▶ _Task statement_:
Output only the lines below from the one containing "Quips And Quotes 09 (306, 1597)" to the one containing "2025 (296, 2254)", exactly as written, both ends kept.

▶ _Data to examine_:
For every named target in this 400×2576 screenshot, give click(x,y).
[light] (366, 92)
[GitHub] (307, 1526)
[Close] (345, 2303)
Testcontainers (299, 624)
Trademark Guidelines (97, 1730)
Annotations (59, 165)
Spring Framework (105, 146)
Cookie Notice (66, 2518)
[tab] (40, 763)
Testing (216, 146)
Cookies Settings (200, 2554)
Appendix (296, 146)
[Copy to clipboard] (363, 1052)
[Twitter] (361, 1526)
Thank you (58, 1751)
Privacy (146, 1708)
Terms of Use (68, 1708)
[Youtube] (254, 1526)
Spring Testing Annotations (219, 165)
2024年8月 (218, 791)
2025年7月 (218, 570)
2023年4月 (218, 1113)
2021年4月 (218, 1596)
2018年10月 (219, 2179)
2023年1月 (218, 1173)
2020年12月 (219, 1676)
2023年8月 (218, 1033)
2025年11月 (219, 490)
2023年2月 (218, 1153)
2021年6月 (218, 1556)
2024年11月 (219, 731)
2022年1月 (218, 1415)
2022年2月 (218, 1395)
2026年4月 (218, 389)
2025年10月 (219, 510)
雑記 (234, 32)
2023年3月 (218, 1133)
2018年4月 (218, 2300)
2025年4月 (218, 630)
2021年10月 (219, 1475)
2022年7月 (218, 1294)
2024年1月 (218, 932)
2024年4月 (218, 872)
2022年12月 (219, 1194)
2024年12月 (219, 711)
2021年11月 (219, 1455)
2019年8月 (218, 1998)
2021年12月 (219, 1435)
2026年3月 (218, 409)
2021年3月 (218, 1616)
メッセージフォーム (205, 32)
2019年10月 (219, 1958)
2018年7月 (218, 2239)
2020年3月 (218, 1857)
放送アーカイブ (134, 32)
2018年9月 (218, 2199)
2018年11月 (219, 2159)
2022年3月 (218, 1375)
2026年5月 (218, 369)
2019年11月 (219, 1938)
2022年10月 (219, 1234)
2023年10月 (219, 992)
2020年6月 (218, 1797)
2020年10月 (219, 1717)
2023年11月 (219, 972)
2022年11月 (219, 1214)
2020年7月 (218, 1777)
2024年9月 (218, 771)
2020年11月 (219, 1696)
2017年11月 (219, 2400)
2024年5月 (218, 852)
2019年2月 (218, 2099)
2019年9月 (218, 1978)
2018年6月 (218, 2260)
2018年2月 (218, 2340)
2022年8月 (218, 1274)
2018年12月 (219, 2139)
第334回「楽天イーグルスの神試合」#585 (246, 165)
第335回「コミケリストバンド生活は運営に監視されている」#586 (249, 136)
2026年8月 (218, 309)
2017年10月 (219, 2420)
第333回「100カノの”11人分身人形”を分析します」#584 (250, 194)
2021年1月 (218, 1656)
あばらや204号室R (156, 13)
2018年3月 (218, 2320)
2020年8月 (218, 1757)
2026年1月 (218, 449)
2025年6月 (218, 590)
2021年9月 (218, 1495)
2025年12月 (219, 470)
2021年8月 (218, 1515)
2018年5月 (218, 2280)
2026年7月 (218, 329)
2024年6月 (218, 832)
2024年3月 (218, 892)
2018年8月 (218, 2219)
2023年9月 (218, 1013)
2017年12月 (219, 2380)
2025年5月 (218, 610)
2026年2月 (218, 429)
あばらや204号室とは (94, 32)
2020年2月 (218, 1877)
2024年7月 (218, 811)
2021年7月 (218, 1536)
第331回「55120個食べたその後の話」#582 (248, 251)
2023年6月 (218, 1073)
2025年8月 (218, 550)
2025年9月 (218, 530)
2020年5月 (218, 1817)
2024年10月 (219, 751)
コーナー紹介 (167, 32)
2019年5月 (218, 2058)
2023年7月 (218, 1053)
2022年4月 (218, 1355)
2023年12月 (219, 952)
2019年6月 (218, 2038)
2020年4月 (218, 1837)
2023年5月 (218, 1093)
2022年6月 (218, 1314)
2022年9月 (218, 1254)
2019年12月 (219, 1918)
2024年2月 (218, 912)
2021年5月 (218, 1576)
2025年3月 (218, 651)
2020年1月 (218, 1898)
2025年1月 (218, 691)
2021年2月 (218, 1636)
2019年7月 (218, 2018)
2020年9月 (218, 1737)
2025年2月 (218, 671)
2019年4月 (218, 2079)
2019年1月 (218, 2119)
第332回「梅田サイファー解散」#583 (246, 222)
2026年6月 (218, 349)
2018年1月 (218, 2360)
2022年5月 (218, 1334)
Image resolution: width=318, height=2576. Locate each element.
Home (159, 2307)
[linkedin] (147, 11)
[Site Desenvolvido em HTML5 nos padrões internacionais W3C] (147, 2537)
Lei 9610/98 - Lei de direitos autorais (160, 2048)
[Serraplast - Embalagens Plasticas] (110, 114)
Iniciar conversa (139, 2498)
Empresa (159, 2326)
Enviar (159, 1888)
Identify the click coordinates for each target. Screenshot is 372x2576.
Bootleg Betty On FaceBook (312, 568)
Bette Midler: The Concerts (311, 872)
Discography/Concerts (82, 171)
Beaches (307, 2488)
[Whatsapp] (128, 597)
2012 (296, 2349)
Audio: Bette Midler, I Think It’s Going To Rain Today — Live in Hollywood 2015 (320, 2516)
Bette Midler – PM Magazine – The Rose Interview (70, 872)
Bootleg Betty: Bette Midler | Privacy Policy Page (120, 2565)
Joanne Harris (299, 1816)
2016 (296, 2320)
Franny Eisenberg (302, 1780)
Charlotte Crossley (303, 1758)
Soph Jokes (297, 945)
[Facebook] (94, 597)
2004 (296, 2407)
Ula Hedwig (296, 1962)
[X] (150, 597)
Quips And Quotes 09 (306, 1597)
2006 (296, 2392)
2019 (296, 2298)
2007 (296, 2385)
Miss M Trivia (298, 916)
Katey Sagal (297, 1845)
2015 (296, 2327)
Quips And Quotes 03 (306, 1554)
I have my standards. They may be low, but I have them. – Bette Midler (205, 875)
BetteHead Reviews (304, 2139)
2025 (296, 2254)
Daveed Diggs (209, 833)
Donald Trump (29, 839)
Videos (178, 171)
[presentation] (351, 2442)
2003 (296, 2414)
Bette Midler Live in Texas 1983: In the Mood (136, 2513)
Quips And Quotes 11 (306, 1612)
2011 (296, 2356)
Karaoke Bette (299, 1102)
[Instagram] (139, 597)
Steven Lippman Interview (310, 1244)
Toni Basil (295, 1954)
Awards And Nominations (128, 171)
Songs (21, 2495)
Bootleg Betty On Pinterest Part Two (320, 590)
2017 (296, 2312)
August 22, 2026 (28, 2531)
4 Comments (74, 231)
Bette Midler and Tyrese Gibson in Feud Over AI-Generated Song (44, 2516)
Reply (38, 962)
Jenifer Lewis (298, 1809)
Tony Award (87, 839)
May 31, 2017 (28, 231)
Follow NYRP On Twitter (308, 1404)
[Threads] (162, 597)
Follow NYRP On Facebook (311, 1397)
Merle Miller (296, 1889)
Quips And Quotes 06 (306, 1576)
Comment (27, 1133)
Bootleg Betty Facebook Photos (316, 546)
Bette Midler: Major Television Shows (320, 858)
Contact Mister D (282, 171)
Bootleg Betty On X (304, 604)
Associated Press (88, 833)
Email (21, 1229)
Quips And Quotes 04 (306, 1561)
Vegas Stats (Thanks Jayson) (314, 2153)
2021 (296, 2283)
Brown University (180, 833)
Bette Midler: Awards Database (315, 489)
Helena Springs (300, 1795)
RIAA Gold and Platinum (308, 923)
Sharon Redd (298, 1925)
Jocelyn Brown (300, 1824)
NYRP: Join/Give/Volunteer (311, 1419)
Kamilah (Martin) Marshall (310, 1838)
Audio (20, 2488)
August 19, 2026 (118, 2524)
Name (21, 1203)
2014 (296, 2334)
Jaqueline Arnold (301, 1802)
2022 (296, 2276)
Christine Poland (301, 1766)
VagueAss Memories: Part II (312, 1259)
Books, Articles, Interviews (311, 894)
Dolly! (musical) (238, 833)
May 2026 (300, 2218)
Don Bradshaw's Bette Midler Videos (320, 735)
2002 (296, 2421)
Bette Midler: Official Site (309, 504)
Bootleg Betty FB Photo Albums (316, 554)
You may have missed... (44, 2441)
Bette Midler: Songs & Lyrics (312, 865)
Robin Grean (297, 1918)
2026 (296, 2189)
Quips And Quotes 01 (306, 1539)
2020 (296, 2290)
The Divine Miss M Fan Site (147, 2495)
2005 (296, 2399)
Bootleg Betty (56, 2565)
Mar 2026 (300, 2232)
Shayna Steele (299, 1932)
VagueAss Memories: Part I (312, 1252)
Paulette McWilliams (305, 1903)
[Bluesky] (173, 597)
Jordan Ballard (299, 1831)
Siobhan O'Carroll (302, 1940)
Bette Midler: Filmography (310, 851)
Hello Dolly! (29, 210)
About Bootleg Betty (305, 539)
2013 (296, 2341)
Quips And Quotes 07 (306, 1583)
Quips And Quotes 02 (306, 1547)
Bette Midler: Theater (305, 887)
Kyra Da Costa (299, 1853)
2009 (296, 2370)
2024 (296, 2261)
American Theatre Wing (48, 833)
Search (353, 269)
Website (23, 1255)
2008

▶ _Expected answer_:
Quips And Quotes 09 (306, 1597)
2006 (296, 2392)
2019 (296, 2298)
2007 (296, 2385)
Miss M Trivia (298, 916)
Katey Sagal (297, 1845)
2015 (296, 2327)
Quips And Quotes 03 (306, 1554)
I have my standards. They may be low, but I have them. – Bette Midler (205, 875)
BetteHead Reviews (304, 2139)
2025 (296, 2254)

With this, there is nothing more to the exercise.